Sorry, I just found this mail. Please ignore my previous mail.
On Thu, Mar 19, 2026 at 09:53:16AM +0800, Joseph Qi wrote:
>
>
> On 3/18/26 2:40 PM, Heming Zhao wrote:
> > On Fri, Mar 13, 2026 at 12:53:32PM +0800, Joseph Qi wrote:
> >>
> >>
> >> On 3/13/26 11:17 AM, Heming Zhao wrote:
> >>> On Fri, Mar 13, 2026 at 10:04:11AM +0800, Joseph Qi wrote:
> >>>> Almost looks fine, minor updates below.
> >>>>
> >>>> On 3/13/26 12:27 AM, Heming Zhao wrote:
> >>>>> During ocfs2 dio operations, JBD2 may report warnings via following call trace:
> >>>>> ocfs2_dio_end_io_write
> >>>>> ocfs2_mark_extent_written
> >>>>> ocfs2_change_extent_flag
> >>>>> ocfs2_split_extent
> >>>>> ocfs2_try_to_merge_extent
> >>>>> ocfs2_extend_rotate_transaction
> >>>>> ocfs2_extend_trans
> >>>>> jbd2__journal_restart
> >>>>> start_this_handle
> >>>>> output: JBD2: kworker/6:2 wants too many credits credits:5450 rsv_credits:0 max:5449
> >>>>>
> >>>>> To prevent exceeding the credits limit, modify ocfs2_dio_end_io_write() to
> >>>>> handle each extent in a separate transaction.

=== MATERIAL PROVIDED ===
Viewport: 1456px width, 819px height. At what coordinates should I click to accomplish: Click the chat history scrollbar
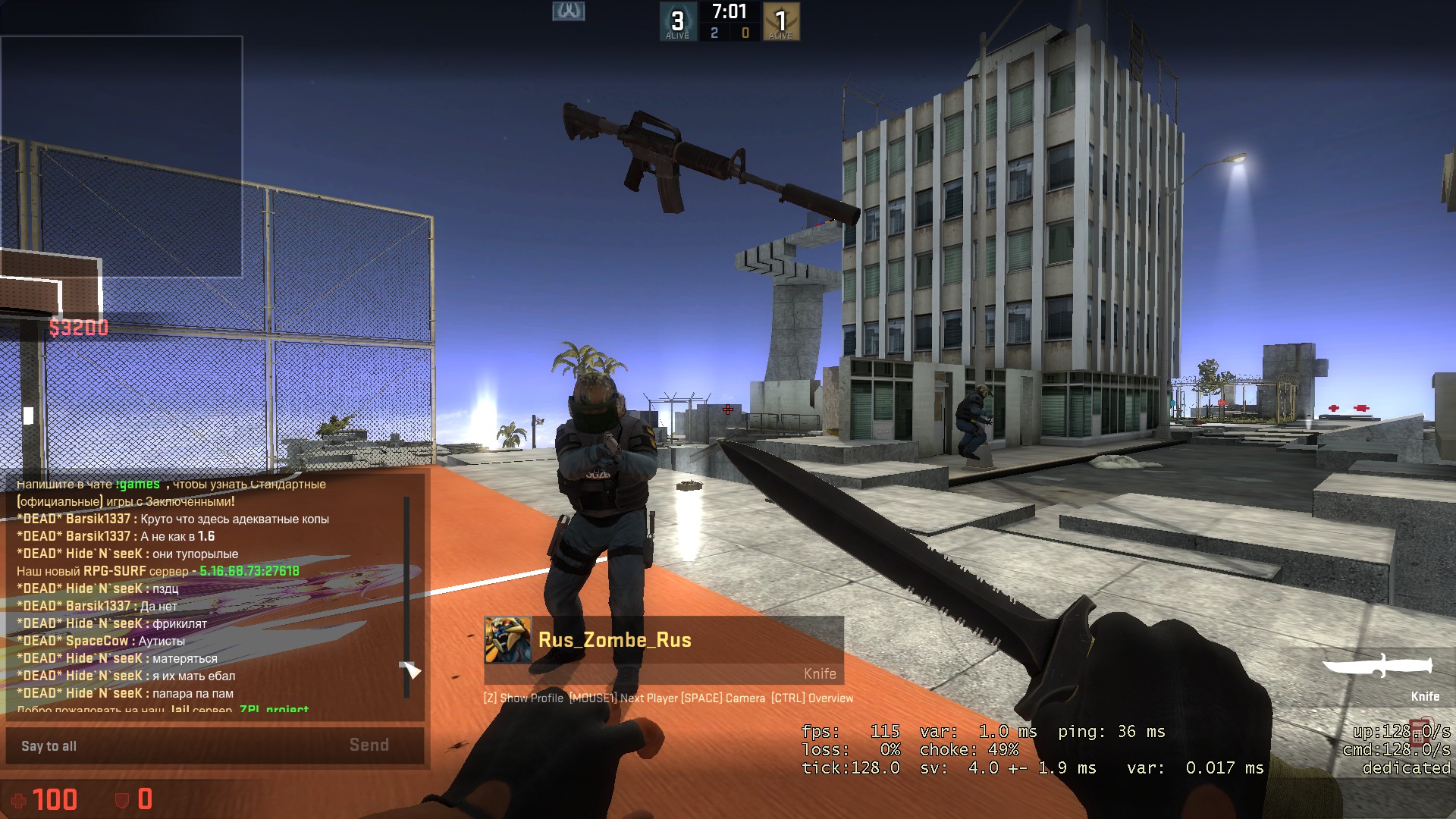pyautogui.click(x=407, y=597)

=== TASK DESCRIPTION ===
Write out the stretch of the ocfs2 thread from "On Thu, Mar" through "minor updates below.". The lines are separate material and have nothing to do with the ocfs2 thread.

=== SOLUTION TO THIS EXERCISE ===
On Thu, Mar 19, 2026 at 09:53:16AM +0800, Joseph Qi wrote:
>
>
> On 3/18/26 2:40 PM, Heming Zhao wrote:
> > On Fri, Mar 13, 2026 at 12:53:32PM +0800, Joseph Qi wrote:
> >>
> >>
> >> On 3/13/26 11:17 AM, Heming Zhao wrote:
> >>> On Fri, Mar 13, 2026 at 10:04:11AM +0800, Joseph Qi wrote:
> >>>> Almost looks fine, minor updates below.